Parts of the exercise —
#1 Using the piece about the mail sent from the IRON MAN offices, answer each of these:
(a) In what city and state are those offices located?
(b) What was partially hiding the previous box?
(c) Which two publications arrived as free issues?
#2 Continue the piece about the box of mail from the IRON MAN offices, picking up right after its final sentence.

This holiday season I was ”gifted” with a box of my mail from the IRON MAN offices in Oxnard, California. I don’t get much snail mail there, and what I do get is from people who don’t know that I’m seldom (if ever) seen there anymore, technology making it possible for people in multiple locations to publish a magazine together without ever actually seeing each other. As usual, the bulk of it was P.R. releases and packets for products, people and places that would be more appropriate if I were the senior editor of Self rather than a hardcore bodybuilding and training mag. I also got a few letters—there’s always at least one enterprising young man who wants contact numbers for a list of fitness and bodybuilding stars (not a chance), one who wants to know how to meet sexy muscular women (try a gym), one from our incarcerated population of readers and a couple that are really, truly for me, like the puppy-covered thank-you note in the accompanying photo.

I look at everything, eventually (you never know where an idea will come from); however, when I went to put the most recent box on the to-do pile, I found the previous box, which had arrived during a deadline and was by then partially hidden by a stack of magazines and full of very old mail.

Guilt and a desire to see the tabletop led finally to exploration and a resulting treasure trove.  In addition to free issues of Consumer Reports and Copyediting (an excellent newsletter for language wonks like myself), there were quite a few books—you remember books?—so  I thought I’d share a few of the highlights, Some of them are available on multiple platforms. If anything strikes your fancy, just go to amazon.com and type the title in the search line.

Material provided —
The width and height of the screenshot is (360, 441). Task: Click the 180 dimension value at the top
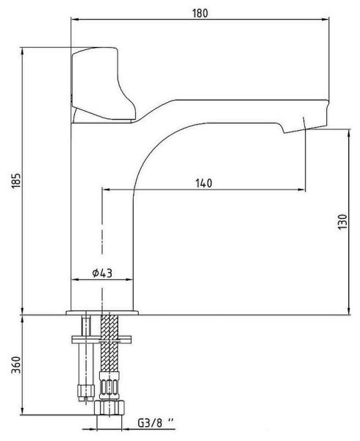[x=200, y=13]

Expected responses —
#1
(a) Oxnard, California
(b) A stack of magazines
(c) Consumer Reports and Copyediting

#2
The Body Shop: Parties, Pills, and Pumping Iron—or My Life in the Age of Muscle, by Paul Solotaroff. This looks like a good read—and a role for whoever’s going to be the next Johnny Depp. The author, a contributing editor to Men’s Journal and Rolling Stone, chronicles his experiences getting big and buff in New York the mid-1970s and all that went with it. Says publisher Little, Brown and Company: it’s “the funny and poignant story of this young man’s transformation from beanpole to bodybuilder in the days of disco and decadence.… a thoroughly rowdy memoir that is as sharp as it is wickedly funny.” It’s definitely on the to-read pile.

The Road Warriors: Danger, Death, and the Rush of Wrestling, by Joe “Animal” Laurinaitis with Andrew William Wright. This one is due out in March, and it’s also a memoir—of how Laurinaitis, half of the famed tag-team the Road Warriors (with Mike “Hawk” Hegstrand) “rose to the pinnacle of the wrestling world.” It’s “an action-packed, adrenaline ride through the roller-coaster career of the legendary tag-teamers,” says publisher Medallion Press. This one is definitely going on my to-read pile as well, if only so the next time my old neighbor Katie asks me smugly, “How are the wrestlers?” (her idea of a joke about my job), I’ll have something to tell her.

Mr. America: How Muscular Millionaire Bernarr McFadden Transformed the Nation Through Sex, Salad, and the Ultimate Starvation Diet, by Mark Adams. The production editors who work with me at IRON MAN, not being bodybuilders themselves, always love our features about the history of the iron game, which goes hand in hand with the history of the muscle-magazine game. This biography, published by HarperCollins, of the early 20th-century character who created Physical Culture magazine and a $30 million media empire and left his mark on American society would be right up their alley.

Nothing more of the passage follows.